Alternative data is getting a lot of buzz these days. From economists using foot traffic to improve forecasting to data scientists analyzing mobility to make investment decisions, alternative data is changing the financial services industry.
Geospatial data, like SafeGraph Places, is one of the fastest-growing areas of alternative data, with the industry expected to be valued at $96.3 billion by 2025. Credit card data is also rapidly growing in popularity and is currently the highest-grossing category of alternative data.
The financial services industry is catching on. According to a study by EY, 28% of hedge funds use geolocation data, while 38% use consumer spending data. However, Rayne Gaisford, Head of Data Strategy and Equity Research at Jeffries, says the financial service industry is just starting to scratch the surface when it comes to leveraging alternative data. Many firms are still adjusting to using alternative data as their primary source of information instead of as a supplemental afterthought.
Credit card data is fundamental to financial analysis. Understanding how consumers spend their money is one of the strongest indicators of economic performance, and hedge funds, private equity firms, and investment banks frequently apply it in their analysis of an industry or brand as they make strategic decisions.
For example, a private equity firm choosing a grocery chain to invest in might look at credit card transaction data for a few brands to see which has the stronger performance. But credit card data alone does not provide all the answers needed for a thorough analysis. Where are those transactions coming from? Who is making them?

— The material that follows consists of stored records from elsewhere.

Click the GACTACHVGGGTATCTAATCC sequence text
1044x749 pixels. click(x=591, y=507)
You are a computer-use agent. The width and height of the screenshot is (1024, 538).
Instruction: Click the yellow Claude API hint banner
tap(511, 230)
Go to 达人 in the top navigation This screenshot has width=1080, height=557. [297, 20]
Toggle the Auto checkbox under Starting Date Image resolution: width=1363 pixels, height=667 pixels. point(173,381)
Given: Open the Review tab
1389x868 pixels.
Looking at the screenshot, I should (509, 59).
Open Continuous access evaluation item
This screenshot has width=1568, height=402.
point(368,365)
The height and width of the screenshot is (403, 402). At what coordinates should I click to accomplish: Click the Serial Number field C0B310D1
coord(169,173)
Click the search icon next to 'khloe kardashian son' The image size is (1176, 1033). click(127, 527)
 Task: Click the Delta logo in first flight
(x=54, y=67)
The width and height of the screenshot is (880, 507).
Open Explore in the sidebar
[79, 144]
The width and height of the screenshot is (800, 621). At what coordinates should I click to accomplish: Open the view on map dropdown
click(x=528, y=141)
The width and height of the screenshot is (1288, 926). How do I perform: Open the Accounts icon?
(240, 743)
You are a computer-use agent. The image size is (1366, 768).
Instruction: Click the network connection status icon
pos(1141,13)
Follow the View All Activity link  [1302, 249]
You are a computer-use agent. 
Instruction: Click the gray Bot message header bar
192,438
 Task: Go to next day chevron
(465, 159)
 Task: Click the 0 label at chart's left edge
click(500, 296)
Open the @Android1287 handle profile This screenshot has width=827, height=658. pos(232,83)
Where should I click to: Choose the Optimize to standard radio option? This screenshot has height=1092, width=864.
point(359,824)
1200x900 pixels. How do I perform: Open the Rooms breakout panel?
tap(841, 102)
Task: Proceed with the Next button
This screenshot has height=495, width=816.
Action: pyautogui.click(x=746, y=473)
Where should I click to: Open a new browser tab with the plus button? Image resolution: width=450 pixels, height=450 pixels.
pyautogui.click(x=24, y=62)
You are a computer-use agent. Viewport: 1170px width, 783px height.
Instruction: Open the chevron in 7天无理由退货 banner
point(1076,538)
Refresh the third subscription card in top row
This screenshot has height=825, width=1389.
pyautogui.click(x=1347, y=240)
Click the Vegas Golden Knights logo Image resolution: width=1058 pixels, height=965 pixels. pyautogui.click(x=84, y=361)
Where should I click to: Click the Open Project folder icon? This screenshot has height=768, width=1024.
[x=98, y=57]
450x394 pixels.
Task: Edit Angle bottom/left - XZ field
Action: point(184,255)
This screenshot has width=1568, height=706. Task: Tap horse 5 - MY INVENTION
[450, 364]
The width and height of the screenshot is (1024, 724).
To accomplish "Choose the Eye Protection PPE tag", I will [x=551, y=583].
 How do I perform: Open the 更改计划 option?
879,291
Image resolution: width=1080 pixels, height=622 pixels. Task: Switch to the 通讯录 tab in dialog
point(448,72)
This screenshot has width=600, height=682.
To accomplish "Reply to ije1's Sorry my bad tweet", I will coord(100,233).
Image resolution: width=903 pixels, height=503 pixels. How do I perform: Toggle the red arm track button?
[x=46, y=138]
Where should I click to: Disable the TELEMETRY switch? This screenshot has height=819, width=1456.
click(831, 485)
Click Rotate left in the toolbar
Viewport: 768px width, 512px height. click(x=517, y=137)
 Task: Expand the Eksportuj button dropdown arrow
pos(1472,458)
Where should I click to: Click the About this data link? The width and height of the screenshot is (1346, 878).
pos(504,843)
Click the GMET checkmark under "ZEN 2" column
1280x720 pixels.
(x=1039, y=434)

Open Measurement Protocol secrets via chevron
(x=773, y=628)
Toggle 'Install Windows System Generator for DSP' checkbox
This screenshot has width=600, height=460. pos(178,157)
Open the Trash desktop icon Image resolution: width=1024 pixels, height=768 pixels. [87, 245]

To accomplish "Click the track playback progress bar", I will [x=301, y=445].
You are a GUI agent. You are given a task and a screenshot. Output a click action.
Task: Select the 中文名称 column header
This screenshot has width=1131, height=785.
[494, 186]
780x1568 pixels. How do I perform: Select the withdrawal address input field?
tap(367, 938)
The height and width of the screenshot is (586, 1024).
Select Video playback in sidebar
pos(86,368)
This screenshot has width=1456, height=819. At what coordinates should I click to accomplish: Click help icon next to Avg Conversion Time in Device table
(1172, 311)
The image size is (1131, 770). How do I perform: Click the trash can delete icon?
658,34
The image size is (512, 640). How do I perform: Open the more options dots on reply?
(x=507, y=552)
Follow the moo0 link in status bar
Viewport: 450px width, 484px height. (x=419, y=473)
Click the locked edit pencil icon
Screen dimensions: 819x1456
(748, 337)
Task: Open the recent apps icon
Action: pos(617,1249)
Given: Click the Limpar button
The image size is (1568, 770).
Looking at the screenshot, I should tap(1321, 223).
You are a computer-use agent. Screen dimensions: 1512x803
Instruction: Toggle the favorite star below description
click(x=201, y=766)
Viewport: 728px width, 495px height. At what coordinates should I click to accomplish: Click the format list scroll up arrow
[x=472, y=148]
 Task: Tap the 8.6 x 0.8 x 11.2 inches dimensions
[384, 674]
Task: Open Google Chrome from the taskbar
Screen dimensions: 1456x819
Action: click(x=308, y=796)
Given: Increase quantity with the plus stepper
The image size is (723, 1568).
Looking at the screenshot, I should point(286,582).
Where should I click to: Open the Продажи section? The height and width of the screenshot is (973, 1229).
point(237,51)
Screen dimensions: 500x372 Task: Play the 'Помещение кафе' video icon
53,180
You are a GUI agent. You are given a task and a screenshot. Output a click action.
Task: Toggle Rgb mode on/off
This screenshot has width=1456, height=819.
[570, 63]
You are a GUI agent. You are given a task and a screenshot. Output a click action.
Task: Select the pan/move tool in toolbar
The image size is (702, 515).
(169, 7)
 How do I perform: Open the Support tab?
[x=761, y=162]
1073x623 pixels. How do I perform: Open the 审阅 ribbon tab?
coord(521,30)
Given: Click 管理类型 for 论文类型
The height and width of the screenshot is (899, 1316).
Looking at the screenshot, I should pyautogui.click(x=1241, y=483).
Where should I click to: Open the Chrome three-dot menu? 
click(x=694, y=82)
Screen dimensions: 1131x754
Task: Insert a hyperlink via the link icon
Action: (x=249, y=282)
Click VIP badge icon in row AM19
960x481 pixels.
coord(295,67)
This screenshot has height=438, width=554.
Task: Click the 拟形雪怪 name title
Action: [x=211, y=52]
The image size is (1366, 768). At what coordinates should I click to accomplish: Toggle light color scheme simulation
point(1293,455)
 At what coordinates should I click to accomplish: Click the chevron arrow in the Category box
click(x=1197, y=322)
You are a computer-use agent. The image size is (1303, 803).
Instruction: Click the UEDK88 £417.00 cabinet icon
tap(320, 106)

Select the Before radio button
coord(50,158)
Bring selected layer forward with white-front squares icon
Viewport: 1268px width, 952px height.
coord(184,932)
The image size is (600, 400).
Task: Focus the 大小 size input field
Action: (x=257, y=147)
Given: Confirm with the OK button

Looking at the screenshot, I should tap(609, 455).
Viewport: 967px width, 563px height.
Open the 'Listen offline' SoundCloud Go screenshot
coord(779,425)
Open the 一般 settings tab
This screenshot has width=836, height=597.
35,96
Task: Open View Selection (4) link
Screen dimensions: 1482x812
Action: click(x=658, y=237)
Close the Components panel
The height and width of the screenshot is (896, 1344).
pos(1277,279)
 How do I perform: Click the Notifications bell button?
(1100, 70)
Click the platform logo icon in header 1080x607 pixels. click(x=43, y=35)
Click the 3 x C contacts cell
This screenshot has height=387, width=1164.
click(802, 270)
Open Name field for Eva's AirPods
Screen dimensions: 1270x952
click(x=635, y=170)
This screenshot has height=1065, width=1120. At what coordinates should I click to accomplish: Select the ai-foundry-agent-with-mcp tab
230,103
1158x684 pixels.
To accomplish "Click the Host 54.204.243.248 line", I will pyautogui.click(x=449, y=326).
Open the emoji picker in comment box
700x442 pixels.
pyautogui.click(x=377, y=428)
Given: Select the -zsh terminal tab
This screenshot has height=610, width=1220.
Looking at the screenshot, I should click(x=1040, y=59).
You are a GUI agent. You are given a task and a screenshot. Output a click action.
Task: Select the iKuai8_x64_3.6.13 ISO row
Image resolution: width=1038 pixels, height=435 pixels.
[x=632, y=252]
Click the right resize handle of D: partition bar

When combined, foot traffic, consumer spending, and demographic datasets can reveal much more than they can independently. Connections can be made between high-performing stores or products and demographic profiles that provide valuable information for competitive analysis and investment research. Alternative data works best when connected to other alternative datasets to paint a complete picture.
Consumer spending data gives investment researchers a detailed look at key economic indicators, such as wallet share, activity segments, and cardholder behavior. Geospatial data allows those indicators to be analyzed spatially. Using Placekey, credit card transaction data can be easily joined to other datasets, including SafeGraph Patterns. This streamlines the process of combining consumer spending and geospatial data, getting to the results faster. By connecting credit card and geospatial data, insights that might have otherwise gone unnoticed can be factored into an analysis.
When combined with geospatial data like POIs and foot traffic, credit card data tells a story. This has never been more important than it is today, as the global economy is changing due to COVID-19 and former predictive models become irrelevant. Chief U.S. Economist at Goldman Sachs, David Mericle, says that 2020 was a breakthrough year in his firm’s use of alternative data as they adapted to the COVID economy. More than ever, financial services firms are feeling the pressure to gain a competitive edge from alternative data.
Points of interest (POIs) and foot traffic data can provide hedge funds, private equity firms, investment banks, and other financial organizations with crucial information about where businesses are located, where consumers spend time, and where there are areas of opportunity. When combined with credit card data, these geospatial datasets reveal how transactions vary across space and time and enable researchers to see the full picture before making a strategic decision.